«Россия, Россия и опять Россия, три четверти вопросов о России», — рассказывал мне после пресс-конференции МОК, проходившей еще до начала Игр, один иностранный корреспондент. Официально российской команды здесь нет, а есть только 168 спортсменов, выступающих в Пхенчхане под олимпийским флагом. Споры о том, сколько россиян смогут принять участие в состязаниях, продолжались до самого последнего момента. Часть спортсменов, которых оправдал Арбитражный суд в Лозанне, требовала, чтобы МОК позволил им выступить в Корее. Отрицательный ответ они услышали уже в тот день, когда зажегся олимпийский огонь.
После лыжного спринта российские журналисты «поймали» Юстину Ковальчик (Justyna Kowalczyk). Они знают, что полька питает к россиянам слабость, и надеялись, что она вступится за отстраненных от Игр спортсменов. «Большой бизнес и политика — это угроза для спорта», — заявила она дипломатично. Ясно одно: россияне испытывают огромное чувство несправедливости. «Допинг принимают все, а наказывают только нас», — говорят они. Я не буду развивать здесь полемику, однако, есть разница между тем, когда спортсмены принимают запрещенные препараты в индивидуальном порядке (даже если это повсеместное явление), и тем, когда они занимаются этим с согласия государства и при его поддержке. Но, кажется, этот аргумент россиян не убеждает.

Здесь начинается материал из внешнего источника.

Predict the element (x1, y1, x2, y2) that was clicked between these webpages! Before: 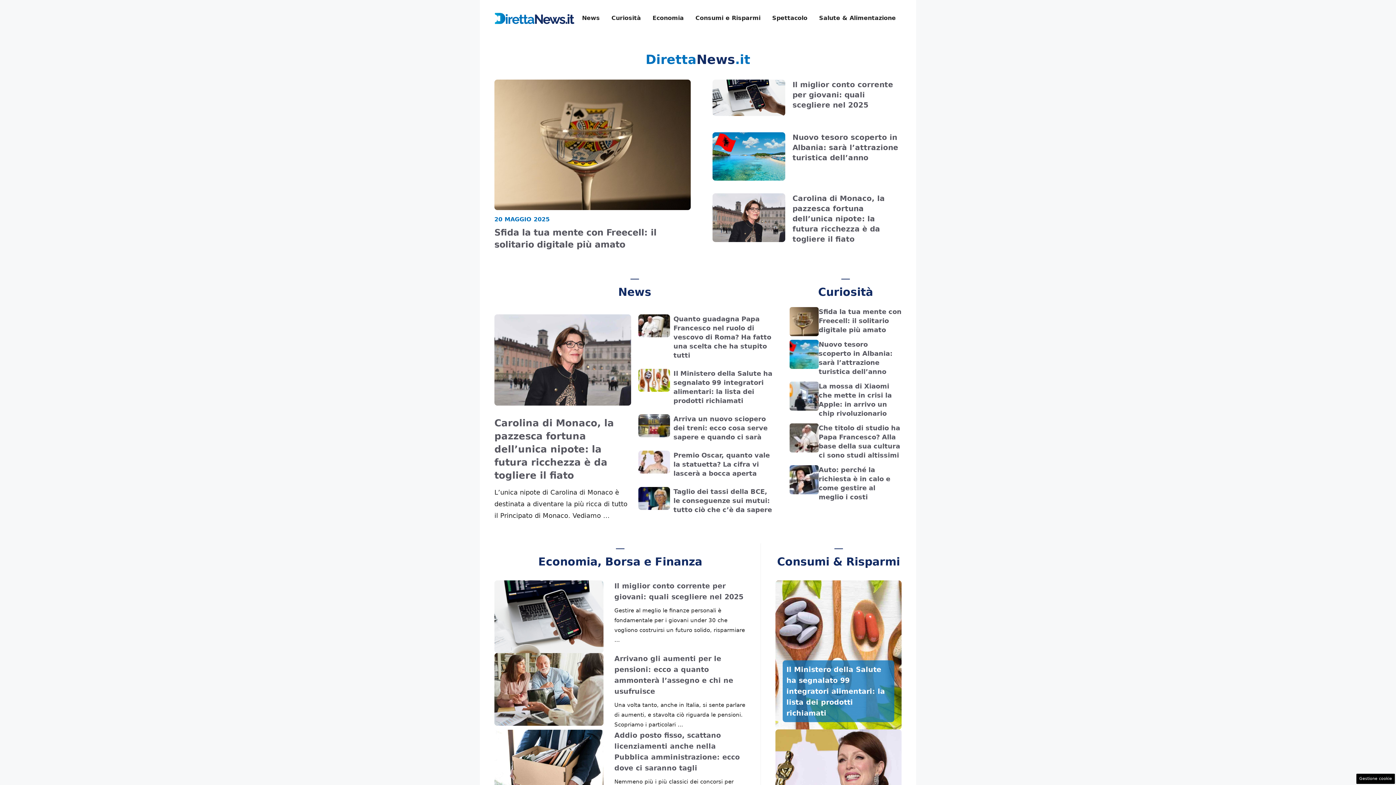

Многие россияне гордятся СССР и с нежностью вспоминают о нем по нескольким причинам. В те времена их хоккейная сборная была олимпийским гегемоном: в 1956-1988 годах (от Кортина д'Ампеццо до Калгари), она выиграла семь турниров из девяти. Потом была победа сборной Содружества Независимых Государств в Альбервиле. На этом все закончилось. В Пхенчхане российские хоккеисты проиграли словакам, хотя сначала вели со счетом 2:0. Коллега, присутствовавший на том матче, рассказывал, что у команды явственно проявляется синдром осажденной крепости. Когда он не стал брать наушники, в которых звучал перевод на английский, российский тренер и его помощники посмотрели на него с подозрением: «Что такое: чужак, а по-русски понимает?»
Описывая все это, я не хочу никого обидеть. Если такая огромная страна, а тем более наш сосед, испытывает настолько жгучее чувство несправедливости и считает, что оказалась в международной изоляции, это, скорее, не вызывает улыбку, а пугает.